Ils paient une partie de la note de ces «Jeux olympiques verts». Les résidants de Baoding, où 13 usines ont été fermées pour bleuir le ciel de Pékin, célèbrent pourtant l'esprit de ces Jeux. Enfin, à quelques exceptions près

Le gardien dort à l'entrée de la cimenterie. Les installations de la Tai Hang Xing Sheng, à Baoding, à 140 kilomètres au sud de Pékin, sont fermées depuis la fin juillet.

Trop polluante au goût des autorités. Dans les bureaux qui jouxtent la cimenterie, les travailleurs se font rares. Les piles de journaux s'accumulent sur le pas de quelques maisons.

Li Biao est habituellement chauffeur ici. Par les temps qui courent, il assure sa ronde de sécurité, pour être certain que les bureaux ne sont pas complètement déserts.

Quand on lui demande pour quelles raisons la petite usine est fermée, il soutient que «les cimenteries sont toujours un sujet sensible» et que «l'usine n'est pas polluante».

N'empêche, cette pause forcée fait son affaire, commence-t-il par dire. «Je suis content. On a des vacances pour voir les Jeux à la télé.»

Mais son sourire pourrait bientôt disparaître. «Ce n'est pas certain. Je vais savoir à la fin du mois combien je vais être payé.»

En entrevue au magazine Ti Yu Hua Bao, une responsable de l'usine, Gong Weirong, a soutenu qu'avec cet arrêt de production, l'usine perdait le sixième de ses revenus. Pas de garanties, donc, pour les indemnités aux travailleurs. «Nous nous efforçons de leur donner le plus possible, mais nous pourrions aussi ne rien leur verser.»

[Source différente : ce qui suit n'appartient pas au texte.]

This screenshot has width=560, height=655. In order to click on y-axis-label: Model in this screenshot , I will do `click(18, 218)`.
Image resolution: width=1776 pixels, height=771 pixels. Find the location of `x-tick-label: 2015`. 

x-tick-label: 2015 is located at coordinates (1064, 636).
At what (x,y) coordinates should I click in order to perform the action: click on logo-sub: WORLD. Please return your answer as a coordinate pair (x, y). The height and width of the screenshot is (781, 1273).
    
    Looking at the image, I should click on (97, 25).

Treize usines ont beau avoir cessé leur production depuis le 20 juillet dans l'industrielle Baoding, l'air demeure chargé, épais, et laisse un léger goût de poussière dans la bouche. Après à peine deux heures dans la ville, les yeux du journaliste étranger sont déjà rouges.

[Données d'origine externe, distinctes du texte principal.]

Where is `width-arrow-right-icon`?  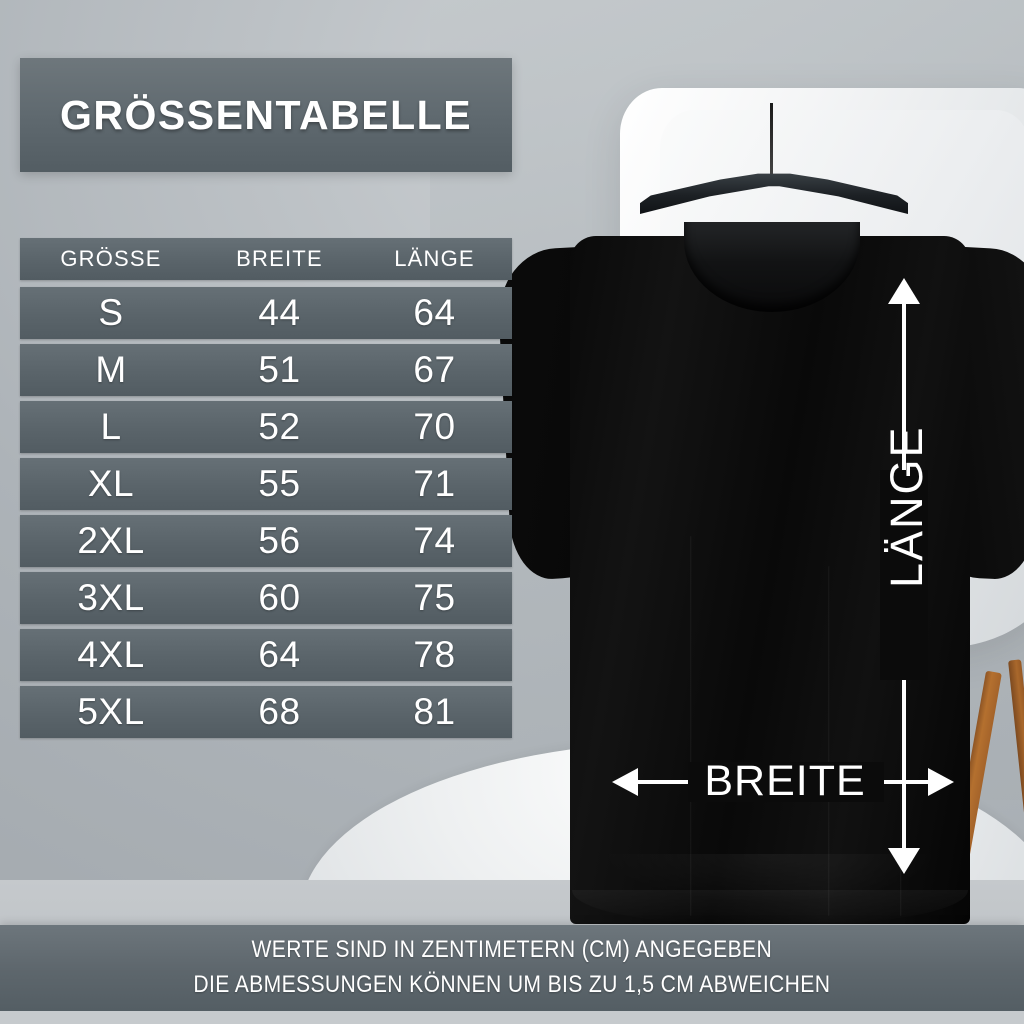 width-arrow-right-icon is located at coordinates (941, 782).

À quelques kilomètres de la cimenterie, sur une route où la chaux des maisons de béton est d'un blanc délavé, se trouve une usine de produits chimiques. Elle aussi a cessé sa production depuis un mois.

À la Baoding Tian E, les gardiens de sécurité ne dorment pas. Ils sont cinq ou six à nous attendre avec le sourire.

Un appel à l'intérieur de l'usine et leur bonne humeur disparaît : «Il y a eu un ordre de ne pas accepter les entrevues des journalistes étrangers», raconte le gardien après avoir raccroché le téléphone.

De rares récriminations

Autour de l'usine, il y a plusieurs échoppes, dont celle de Mme Zhang qui vend des billets de loterie. «On ferme les usines pour que les gens voient de belles choses, pas la poussière», dit-elle. Une influence sur ses affaires? «Un peu», répond-elle sans s'en plaindre davantage.

Ce n'est pas le premier effort olympique que les gens de la région font. Déjà, plusieurs fermiers ont vu leurs champs amputés par le passage d'un immense canal censé apporter de l'eau à Pékin. Même s'il avait été pensé à l'époque de Mao, l'arrivée des Jeux a accéléré les travaux.

Il y a bien eu quelques récriminations qui ont fait surface dans des journaux locaux et qui sont même montées jusqu'à l'assemblée du peuple, mais Pékin est allé de l'avant. L'approvisionnement en eau de la capitale, c'est prioritaire.

Accroupis dans la boîte arrière de leur camionnette, quatre colosses, des travailleurs de la centrale au charbon, discutent en buvant leur thé d'après-midi. Eux travaillent encore, l'électricité étant une denrée rare en Chine.

Croient-ils que l'effort qui est exigé d'eux est trop grand pour la tenue de ces Jeux? «Pendant les Jeux olympiques, le premier slogan, c'est la protection de l'environnement, lance d'abord Wang Wei. Il y a beaucoup d'étrangers, donc il faut fermer les usines polluantes.»

Un de ses collègues réplique, d'un ton tranchant : «Oui. Et quand les étrangers seront partis, on va rouvrir les usines.» Le travailleur refuse de s'identifier et de préciser sa pensée.

«Certains pensent que c'est une bonne chose (de fermer les usines), d'autres pensent que non.» C'est le plus loin qu'il ira dans cette ville où de grandes banderoles rouges proclament la grandeur des Jeux olympiques.